My dad cooked with cast-iron skillets, so when I do, I remember his amazing culinary skills. I keep the tradition going with my veggie pasta. —Sonya Goergen, Moorhead, Minnesota
  • Total Time
    Prep/Total Time: 30 min.
  • Makes
    6 servings

Ingredients

  • 3 cups uncooked spiral pasta
  • 1 medium yellow summer squash
  • 1 small zucchini
  • 1 medium sweet red pepper
  • 1 medium green pepper
  • 1 tablespoon olive oil
  • 1 small red onion, halved and sliced
  • 1 cup sliced fresh mushrooms
  • 1/2 teaspoon salt
  • 1/4 teaspoon pepper
  • 1/4 teaspoon crushed red pepper flakes
  • 1 jar (24 ounces) spicy marinara sauce
  • 8 ounces fresh mozzarella cheese pearls
  • Optional: Grated Parmesan cheese and julienned fresh basil

Directions

  • Preheat oven to 375°. Cook pasta according to package directions for al dente; drain.
  • Cut squashes and peppers into 1/4-in. julienne strips.

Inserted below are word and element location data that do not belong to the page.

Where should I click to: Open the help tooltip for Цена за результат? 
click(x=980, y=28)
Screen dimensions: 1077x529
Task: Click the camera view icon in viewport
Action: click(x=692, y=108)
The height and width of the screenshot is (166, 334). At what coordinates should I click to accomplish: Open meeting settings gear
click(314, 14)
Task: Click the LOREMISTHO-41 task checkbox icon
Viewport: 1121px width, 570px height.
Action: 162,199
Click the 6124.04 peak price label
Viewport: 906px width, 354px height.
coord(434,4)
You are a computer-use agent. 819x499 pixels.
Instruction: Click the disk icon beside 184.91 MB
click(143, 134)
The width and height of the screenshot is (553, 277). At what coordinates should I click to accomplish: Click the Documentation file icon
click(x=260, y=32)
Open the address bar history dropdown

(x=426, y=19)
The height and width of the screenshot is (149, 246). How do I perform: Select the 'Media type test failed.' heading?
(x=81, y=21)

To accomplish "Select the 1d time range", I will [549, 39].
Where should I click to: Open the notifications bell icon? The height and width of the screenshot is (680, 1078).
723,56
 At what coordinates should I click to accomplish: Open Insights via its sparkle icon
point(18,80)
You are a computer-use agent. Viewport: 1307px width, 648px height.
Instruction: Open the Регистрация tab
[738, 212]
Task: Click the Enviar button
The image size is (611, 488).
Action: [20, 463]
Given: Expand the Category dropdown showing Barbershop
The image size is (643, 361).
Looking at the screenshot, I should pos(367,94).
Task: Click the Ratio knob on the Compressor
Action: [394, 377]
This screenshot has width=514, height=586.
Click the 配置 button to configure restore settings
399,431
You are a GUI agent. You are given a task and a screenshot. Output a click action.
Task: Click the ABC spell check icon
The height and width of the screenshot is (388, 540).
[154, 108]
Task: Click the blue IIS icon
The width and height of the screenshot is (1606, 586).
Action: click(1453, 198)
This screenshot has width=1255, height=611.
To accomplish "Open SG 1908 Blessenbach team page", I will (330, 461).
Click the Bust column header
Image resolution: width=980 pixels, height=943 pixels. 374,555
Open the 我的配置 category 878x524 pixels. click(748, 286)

In a 12-in. cast-iron or other ovenproof skillet, heat oil over medium-high heat. Add onion, mushrooms and julienned vegetables; cook and stir until crisp-tender, 5-7 minutes. Stir in seasonings. Add marinara sauce and pasta; toss to combine. Top with cheese pearls.
  • Transfer to oven; bake, uncovered, until cheese is melted, 10-15 minutes. If desired, sprinkle with Parmesan cheese and basil before serving.
Nutrition Facts
1-1/3 cups (calculated without grated Parmesan cheese): 420 calories, 13g fat (6g saturated fat), 32mg cholesterol, 734mg sodium, 57g carbohydrate (12g sugars, 5g fiber), 17g protein.